---- Trecho selecionado

1.3 Risério em Multiculturalismo e sincretismo.

Neste trabalho, Risério apresenta o conceito de Multiculturalismo em uma concepção

muito mais política do que teórica, ao expor as identidades das populações descolonizadas

num nível de consistência. Ao defender que suas culturas devem ser preservadas dos

paradigmas norte-americano, esboça uma crítica ferrenha ao comportamento dos Movimentos

Negros brasileiros, por considerar que os mesmos absorveram a cultura hegemônica norte-

americana no que tange o processo de miscigenação brasileira e a cultura africana no Brasil.

Neste sentido, considera-se uma tarefa muito difícil, a de resumir a tese de um capítulo deste

clássico, apenas como parte de uma resenha. Mas tentarei realizar aqui a minha missão.

Ao adentrar a leitura deste livro, num processo de fluidez natural, comum à

curiosidade de uma de principiantes no tema em questão e ávida por entender de forma mais

profunda o debate iniciado em sala de aula, o qual está sendo elaborado para apresentação no

Simpósio na UNFSCAR, refutei-me ler apenas o capítulo sugerido, o que implica maior

cuidado para não ultrapassar os limites da questão em estudo.

--------
---- Entradas fornecidas

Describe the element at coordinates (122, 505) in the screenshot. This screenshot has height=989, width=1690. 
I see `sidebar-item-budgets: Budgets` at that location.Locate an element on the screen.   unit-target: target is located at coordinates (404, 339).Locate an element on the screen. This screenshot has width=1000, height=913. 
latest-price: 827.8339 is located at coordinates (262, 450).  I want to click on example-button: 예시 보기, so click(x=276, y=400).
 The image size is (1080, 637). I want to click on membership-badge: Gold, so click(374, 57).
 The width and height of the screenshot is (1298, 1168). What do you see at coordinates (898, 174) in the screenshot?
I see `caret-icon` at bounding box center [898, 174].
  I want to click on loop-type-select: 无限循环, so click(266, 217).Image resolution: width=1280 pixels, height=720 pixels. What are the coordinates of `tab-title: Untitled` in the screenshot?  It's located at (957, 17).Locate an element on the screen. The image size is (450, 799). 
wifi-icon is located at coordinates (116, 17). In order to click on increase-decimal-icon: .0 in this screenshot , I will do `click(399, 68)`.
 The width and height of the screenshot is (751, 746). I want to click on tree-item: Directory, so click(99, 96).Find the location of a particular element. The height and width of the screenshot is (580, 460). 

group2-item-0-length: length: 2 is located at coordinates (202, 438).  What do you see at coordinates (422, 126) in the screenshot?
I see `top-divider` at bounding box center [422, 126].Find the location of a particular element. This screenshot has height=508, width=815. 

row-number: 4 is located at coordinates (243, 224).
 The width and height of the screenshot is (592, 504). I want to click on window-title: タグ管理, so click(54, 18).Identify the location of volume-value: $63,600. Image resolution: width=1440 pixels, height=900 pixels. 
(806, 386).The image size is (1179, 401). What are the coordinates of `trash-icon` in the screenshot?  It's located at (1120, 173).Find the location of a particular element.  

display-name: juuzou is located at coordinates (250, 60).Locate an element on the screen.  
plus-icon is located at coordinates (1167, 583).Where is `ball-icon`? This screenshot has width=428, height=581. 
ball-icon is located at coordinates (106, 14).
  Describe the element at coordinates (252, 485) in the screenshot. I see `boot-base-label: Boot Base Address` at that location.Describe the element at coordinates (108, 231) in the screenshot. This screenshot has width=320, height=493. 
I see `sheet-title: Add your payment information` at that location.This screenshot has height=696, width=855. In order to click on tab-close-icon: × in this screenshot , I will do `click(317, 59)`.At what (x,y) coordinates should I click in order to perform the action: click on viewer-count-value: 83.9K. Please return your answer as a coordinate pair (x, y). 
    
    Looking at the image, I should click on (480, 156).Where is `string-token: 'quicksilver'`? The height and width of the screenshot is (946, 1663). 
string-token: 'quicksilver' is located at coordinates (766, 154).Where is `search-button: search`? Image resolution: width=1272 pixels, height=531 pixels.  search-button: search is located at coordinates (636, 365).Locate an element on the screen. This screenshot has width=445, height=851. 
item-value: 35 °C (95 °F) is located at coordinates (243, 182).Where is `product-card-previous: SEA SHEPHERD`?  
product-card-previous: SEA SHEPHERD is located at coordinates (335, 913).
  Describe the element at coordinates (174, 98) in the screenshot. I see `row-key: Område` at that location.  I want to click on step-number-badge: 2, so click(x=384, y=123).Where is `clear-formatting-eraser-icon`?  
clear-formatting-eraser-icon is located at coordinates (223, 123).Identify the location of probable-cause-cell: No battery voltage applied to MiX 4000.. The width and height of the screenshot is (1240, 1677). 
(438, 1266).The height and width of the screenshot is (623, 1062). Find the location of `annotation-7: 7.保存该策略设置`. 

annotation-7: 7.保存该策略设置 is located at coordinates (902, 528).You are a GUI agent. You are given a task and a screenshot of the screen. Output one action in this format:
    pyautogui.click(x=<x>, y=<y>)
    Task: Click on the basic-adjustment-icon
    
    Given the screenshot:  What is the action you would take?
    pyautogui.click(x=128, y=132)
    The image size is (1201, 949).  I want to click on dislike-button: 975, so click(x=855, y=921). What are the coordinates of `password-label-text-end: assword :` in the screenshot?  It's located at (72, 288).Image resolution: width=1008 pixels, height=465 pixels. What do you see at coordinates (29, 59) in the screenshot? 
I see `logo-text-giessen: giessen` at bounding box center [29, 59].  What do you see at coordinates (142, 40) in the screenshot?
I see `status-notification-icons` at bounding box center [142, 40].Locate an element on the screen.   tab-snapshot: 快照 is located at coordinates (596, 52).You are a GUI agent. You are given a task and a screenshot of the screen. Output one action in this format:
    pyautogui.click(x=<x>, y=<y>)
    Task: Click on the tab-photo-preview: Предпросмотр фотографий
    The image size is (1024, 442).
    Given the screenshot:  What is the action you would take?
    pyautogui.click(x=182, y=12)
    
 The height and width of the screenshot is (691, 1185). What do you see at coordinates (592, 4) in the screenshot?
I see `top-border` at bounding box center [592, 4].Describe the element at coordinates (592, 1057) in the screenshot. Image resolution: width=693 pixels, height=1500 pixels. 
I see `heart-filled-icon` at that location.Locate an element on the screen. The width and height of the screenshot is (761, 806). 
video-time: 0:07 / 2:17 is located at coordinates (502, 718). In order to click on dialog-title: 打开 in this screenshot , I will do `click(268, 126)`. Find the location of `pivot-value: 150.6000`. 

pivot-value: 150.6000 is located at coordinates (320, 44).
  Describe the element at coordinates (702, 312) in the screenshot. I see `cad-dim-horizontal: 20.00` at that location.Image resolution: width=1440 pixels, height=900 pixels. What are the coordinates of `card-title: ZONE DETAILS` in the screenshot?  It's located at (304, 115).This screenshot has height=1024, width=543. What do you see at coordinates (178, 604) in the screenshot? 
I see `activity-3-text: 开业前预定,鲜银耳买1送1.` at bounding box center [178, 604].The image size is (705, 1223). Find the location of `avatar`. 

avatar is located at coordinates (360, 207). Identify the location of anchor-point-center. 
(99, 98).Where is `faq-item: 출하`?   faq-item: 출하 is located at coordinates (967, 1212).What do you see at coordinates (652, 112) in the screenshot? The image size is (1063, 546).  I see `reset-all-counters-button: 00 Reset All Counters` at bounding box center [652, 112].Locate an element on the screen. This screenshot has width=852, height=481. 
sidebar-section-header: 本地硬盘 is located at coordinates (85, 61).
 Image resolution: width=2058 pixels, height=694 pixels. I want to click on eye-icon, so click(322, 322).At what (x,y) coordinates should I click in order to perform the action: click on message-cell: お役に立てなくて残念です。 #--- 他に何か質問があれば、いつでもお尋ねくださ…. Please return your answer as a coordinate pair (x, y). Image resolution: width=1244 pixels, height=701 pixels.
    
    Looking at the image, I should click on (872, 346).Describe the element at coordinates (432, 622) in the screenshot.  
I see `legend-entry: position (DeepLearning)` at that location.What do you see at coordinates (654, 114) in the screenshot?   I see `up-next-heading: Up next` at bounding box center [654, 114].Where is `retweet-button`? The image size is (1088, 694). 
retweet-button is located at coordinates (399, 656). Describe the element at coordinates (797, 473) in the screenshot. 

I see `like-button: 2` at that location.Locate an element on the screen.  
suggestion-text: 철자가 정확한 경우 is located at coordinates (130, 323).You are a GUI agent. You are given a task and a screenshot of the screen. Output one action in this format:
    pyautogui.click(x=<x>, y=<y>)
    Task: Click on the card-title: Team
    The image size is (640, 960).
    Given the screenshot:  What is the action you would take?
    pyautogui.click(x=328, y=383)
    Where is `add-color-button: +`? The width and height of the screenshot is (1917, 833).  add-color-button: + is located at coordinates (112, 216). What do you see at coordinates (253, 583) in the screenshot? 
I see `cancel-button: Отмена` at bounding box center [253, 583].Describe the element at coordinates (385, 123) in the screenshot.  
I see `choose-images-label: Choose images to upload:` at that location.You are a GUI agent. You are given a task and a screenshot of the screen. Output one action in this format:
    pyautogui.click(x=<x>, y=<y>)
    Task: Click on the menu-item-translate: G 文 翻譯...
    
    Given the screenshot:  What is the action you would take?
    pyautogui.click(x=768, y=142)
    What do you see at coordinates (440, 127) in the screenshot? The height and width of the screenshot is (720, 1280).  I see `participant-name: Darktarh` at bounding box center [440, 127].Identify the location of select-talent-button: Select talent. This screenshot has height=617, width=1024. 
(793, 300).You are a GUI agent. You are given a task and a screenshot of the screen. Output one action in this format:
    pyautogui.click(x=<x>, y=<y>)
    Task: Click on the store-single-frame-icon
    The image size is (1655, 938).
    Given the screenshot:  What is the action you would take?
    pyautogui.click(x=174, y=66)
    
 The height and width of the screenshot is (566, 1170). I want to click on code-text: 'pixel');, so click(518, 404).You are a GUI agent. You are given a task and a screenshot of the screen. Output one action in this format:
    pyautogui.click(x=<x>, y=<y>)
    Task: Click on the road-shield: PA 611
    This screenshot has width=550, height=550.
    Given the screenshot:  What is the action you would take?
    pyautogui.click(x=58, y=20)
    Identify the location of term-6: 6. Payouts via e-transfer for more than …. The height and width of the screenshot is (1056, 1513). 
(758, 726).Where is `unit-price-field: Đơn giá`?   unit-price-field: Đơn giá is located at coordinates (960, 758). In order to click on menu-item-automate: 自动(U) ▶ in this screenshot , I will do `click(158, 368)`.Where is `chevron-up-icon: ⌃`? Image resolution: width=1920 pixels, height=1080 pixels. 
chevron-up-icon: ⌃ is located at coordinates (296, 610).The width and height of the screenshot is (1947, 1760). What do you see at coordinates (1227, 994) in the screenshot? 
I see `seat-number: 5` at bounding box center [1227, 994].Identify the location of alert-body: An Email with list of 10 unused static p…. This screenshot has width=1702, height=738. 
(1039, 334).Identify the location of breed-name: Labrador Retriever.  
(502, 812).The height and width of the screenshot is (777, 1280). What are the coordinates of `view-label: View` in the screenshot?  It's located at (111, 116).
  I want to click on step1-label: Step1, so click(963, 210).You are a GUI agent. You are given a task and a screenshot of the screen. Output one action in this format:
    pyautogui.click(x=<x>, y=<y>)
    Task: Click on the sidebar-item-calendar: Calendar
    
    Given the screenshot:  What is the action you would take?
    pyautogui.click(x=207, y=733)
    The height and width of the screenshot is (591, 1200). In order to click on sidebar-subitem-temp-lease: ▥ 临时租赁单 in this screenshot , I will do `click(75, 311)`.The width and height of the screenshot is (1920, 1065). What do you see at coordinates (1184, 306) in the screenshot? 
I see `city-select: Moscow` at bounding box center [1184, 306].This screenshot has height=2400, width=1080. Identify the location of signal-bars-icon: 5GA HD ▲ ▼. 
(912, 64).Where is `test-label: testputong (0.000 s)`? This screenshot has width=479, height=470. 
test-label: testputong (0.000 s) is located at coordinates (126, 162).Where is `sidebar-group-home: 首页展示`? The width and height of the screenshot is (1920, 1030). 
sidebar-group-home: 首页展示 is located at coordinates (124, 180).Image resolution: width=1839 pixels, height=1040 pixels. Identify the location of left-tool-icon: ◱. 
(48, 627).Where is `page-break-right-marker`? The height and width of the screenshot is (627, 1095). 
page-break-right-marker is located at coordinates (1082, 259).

--------

_Verifique sua compreensão_:
1. Transcreva, por favor, sem alterações uma parte do trecho sobre Risério: comece nas palavras "profunda o debate" e pare depois de "questão em estudo.".
2. Segundo o trecho sobre Risério, em que evento será apresentado o debate iniciado em sala de aula?
As entradas não têm relação com o trecho sobre Risério.

_Conjunto de respostas_:
1.
profunda o debate iniciado em sala de aula, o qual está sendo elaborado para apresentação no

Simpósio na UNFSCAR, refutei-me ler apenas o capítulo sugerido, o que implica maior

cuidado para não ultrapassar os limites da questão em estudo.

2. No Simpósio na UNFSCAR.